As evidenced by the typical five per cent turnout of members at most AGMs, we dislike these things more than massed bands in a downpour. AGMs are held in the off-season, when the last thing we want to do is drive for miles on a Saturday when we’d rather be doing . . . anything else.

But AGMs can have a profound impact on our happiness as competitors and players. The problem is that every association I know of uses AGMs to vote on motions to change rules and policies – matters that frequently determine the structure of our events, what we play, how we play it, and how they’re judged. To say that association members are apathetic or lazy for not attending AGMs is unfair. We all care deeply; we choose instead to just cross our fingers and hope that whoever actually attends doesn’t do anything too stupid.

The difference today is we no longer expect to have to attend these meetings in-person. Since the 1990s, video conferencing and electronic voting have been easy and increasingly less expensive to set up, especially for fairly small organizations, which is what piping and drumming associations really are. Yet many associations are woefully behind when it comes to making use of technology and modern communications to reach out to members.

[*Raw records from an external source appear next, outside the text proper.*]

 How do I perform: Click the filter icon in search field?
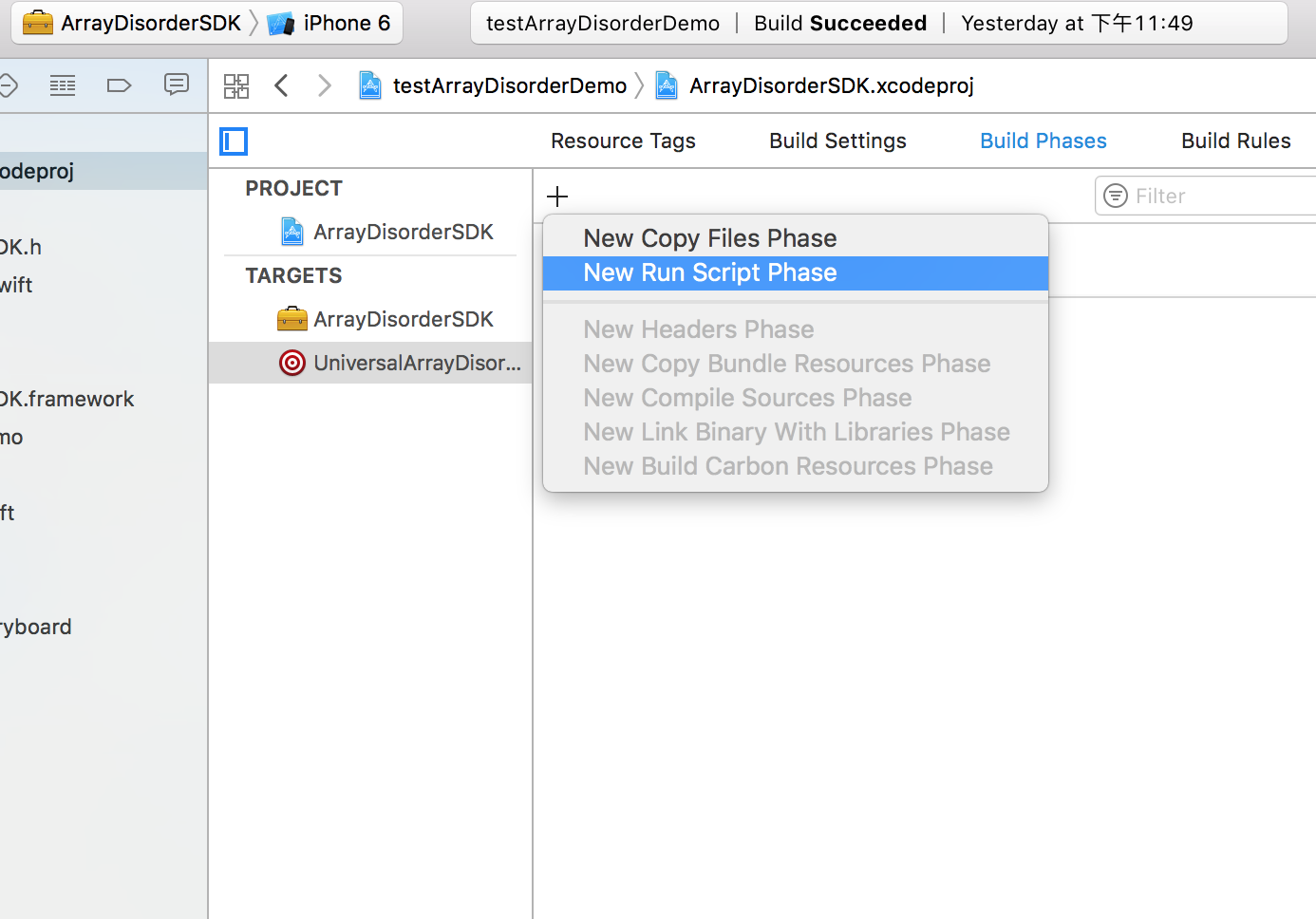tap(1117, 197)
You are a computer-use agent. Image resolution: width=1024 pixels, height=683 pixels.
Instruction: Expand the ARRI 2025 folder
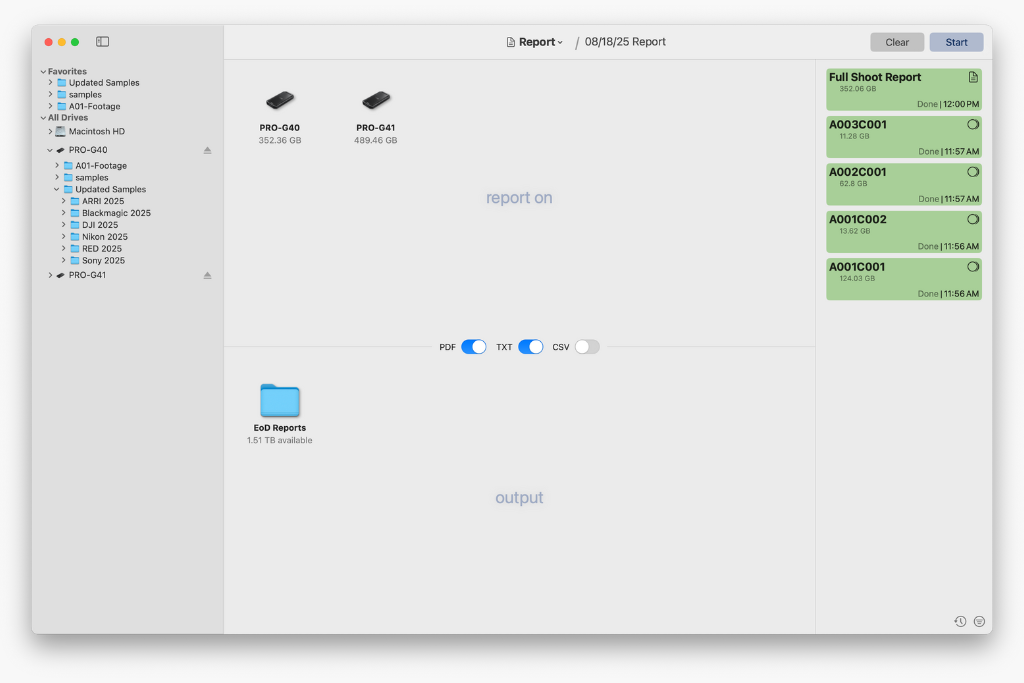click(x=63, y=201)
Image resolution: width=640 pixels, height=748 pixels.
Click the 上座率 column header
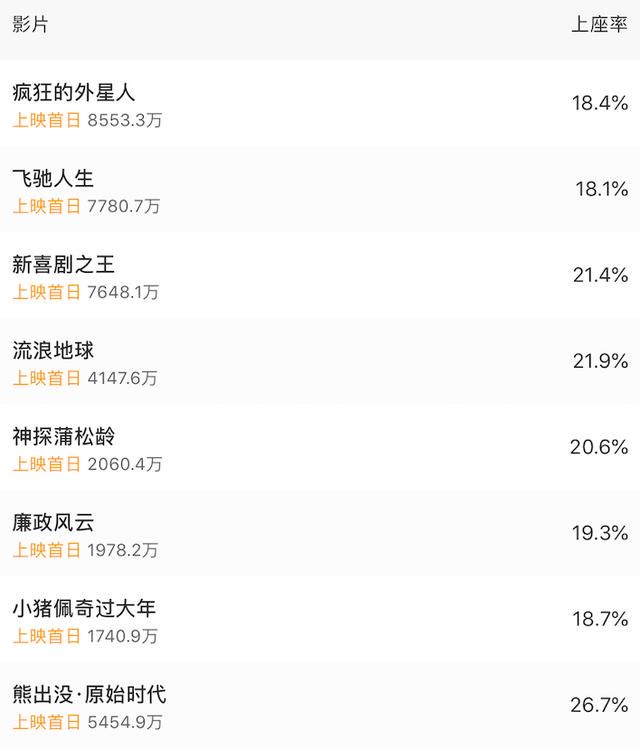point(599,24)

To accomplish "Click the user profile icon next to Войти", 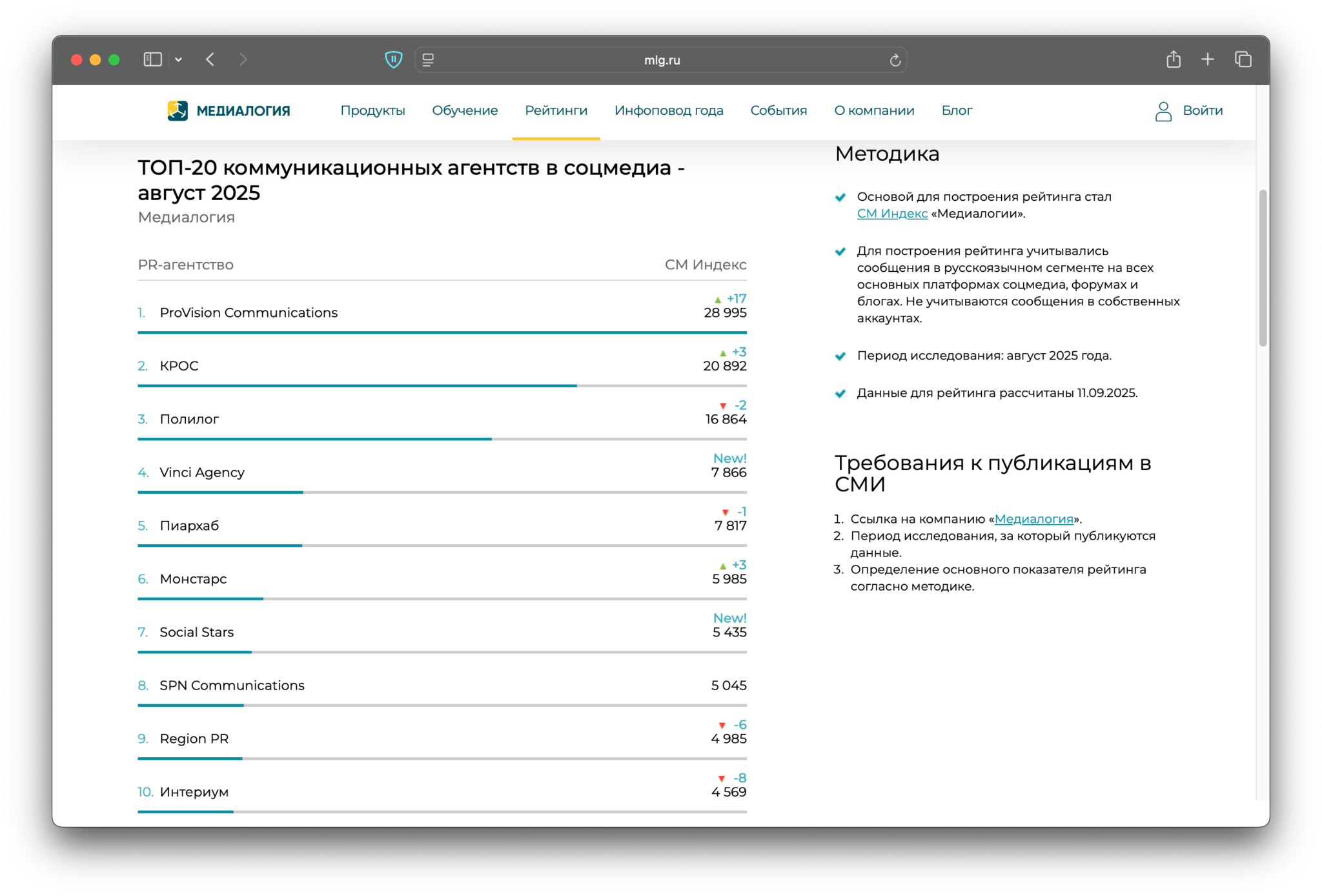I will 1163,111.
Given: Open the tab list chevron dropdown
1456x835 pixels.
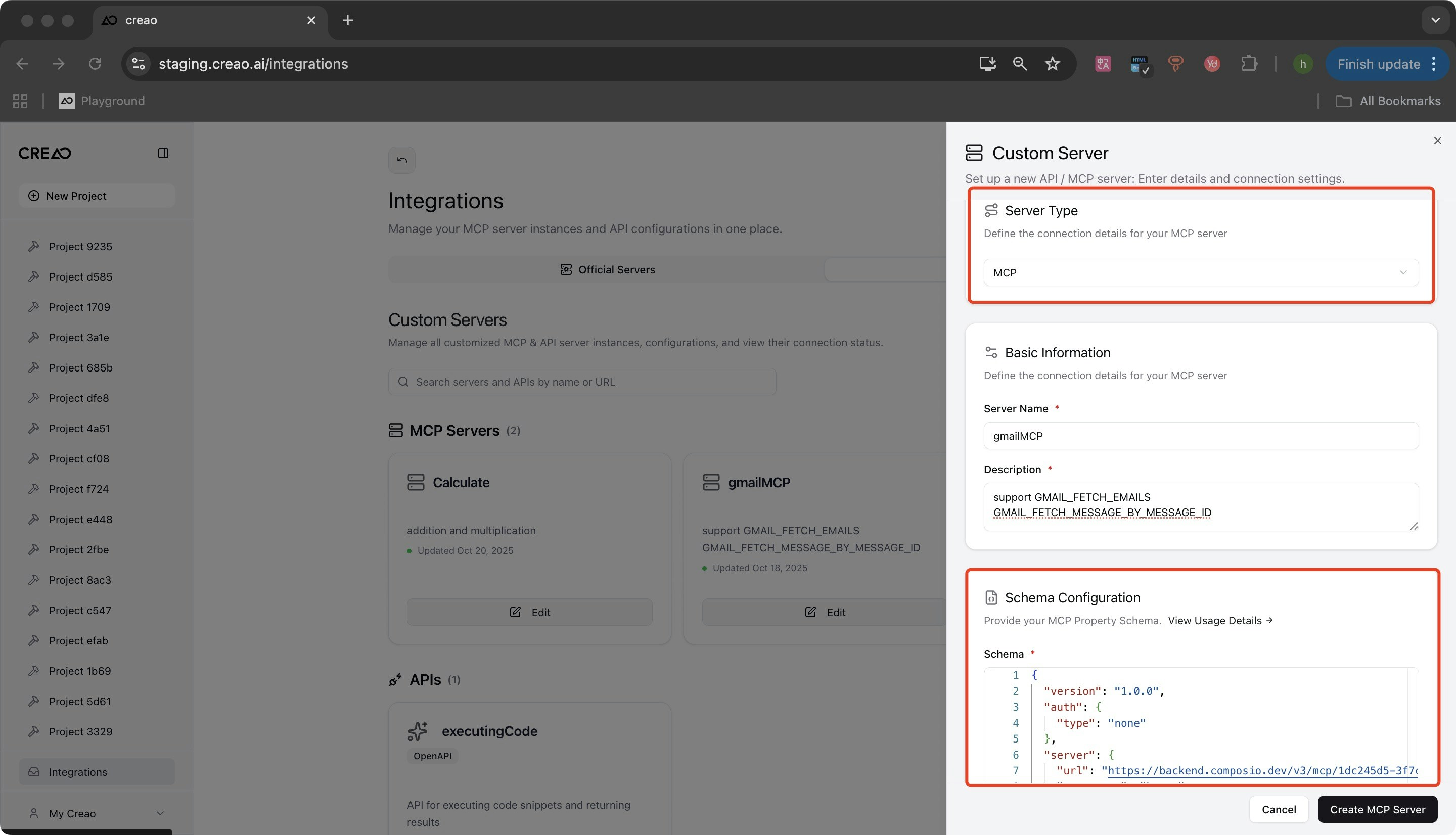Looking at the screenshot, I should click(x=1435, y=20).
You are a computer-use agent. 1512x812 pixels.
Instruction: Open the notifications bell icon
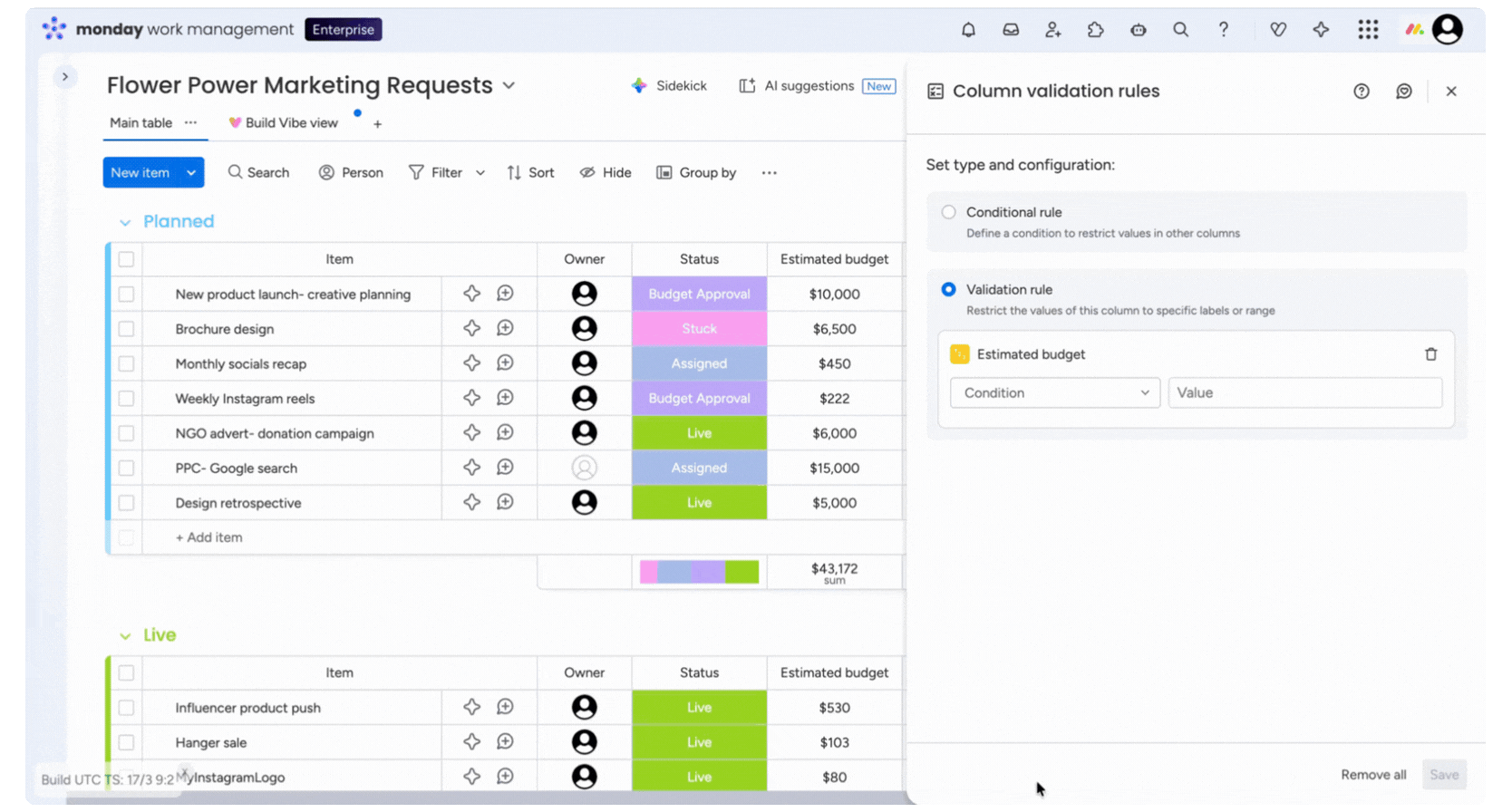pos(968,30)
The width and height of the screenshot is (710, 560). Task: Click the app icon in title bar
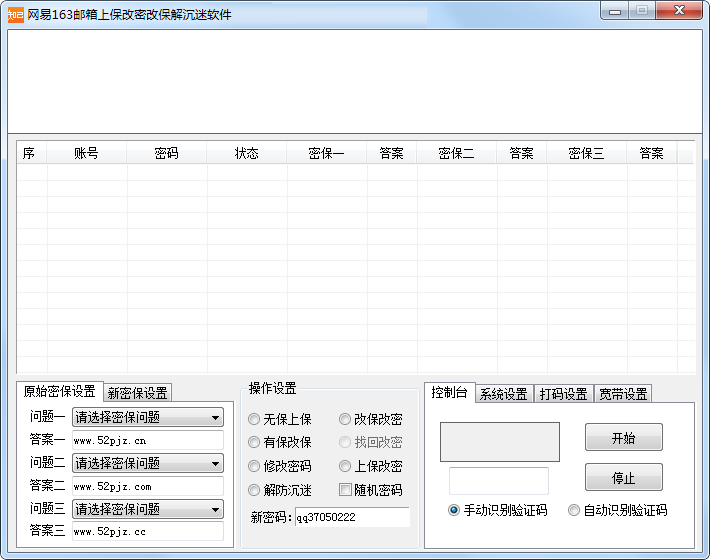point(15,15)
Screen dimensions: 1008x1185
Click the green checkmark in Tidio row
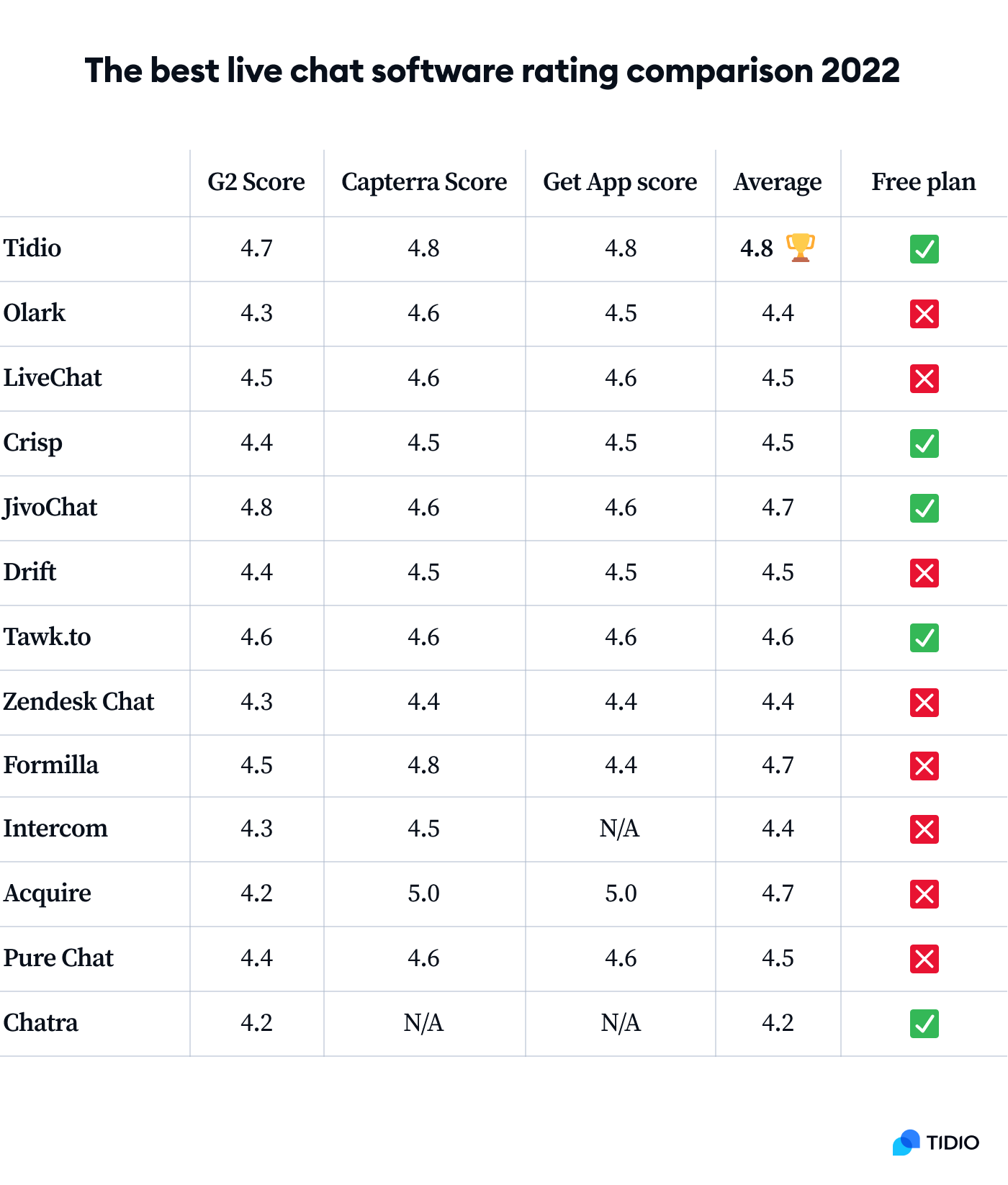pyautogui.click(x=924, y=249)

For today’s piping and drumming associations, here’s a checklist to improve participation in your AGMs:

  • Webcast – invest in a professional A-V company to assist with a broadcast of your event, so that members can log in with their membership number and password.
  • Communicate the agenda early and clearly – outline the motions put forward and allow members to ask questions in advance.
  • Create a formal process for executive nominations well in advance and allow candidates to campaign to membership – the business of spur-of-the-moment nominations for powerful positions often results in electing those who truly are not serious about the role.
  • Allow for proxy voting – members should not have to attend meetings in-person to cast their votes. Develop a system for online balloting.

Lastly – and this deserves to be separate from the bullets above – stop the practice of letting individual members invent rules and allowing them to push them through. Most associations comprise an Executive, a Board of Directors and a Music Committee. Just like a democracy, these three branches of elected and appointed experts are vested with the responsibility to monitor and adjust rules and policies. Just like your government, they make the laws, and they represent you. If you don’t like what they do, vote them out. But the idea of every rule-change being a membership referendum is, as we have seen many times, potentially dangerous. It allows personal agendas to be driven, as individuals, knowing that a small minority of members actually attend the AGM/referendum, can easily stack a vote by ensuring that a handful of cronies attend and vote with them.

Most piping and drumming associations pretty much operate the exact same way they did in 1947, 1964 or whatever long-ago-year they were started. Meanwhile membership numbers have exploded, revenues have grown, and the amount of time and money that pipers and drummers annually invest in this avocation beg for a more modern approach to government.